§ Task directions
Reproduce the full set of records verbatim.
*** Opening of Records shown ***
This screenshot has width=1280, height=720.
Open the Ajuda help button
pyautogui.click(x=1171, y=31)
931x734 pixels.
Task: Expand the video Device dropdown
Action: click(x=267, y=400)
*** Close of Records shown ***
§ Output of the task
This screenshot has width=1280, height=720.
Open the Ajuda help button
pyautogui.click(x=1171, y=31)
931x734 pixels.
Task: Expand the video Device dropdown
Action: click(x=267, y=400)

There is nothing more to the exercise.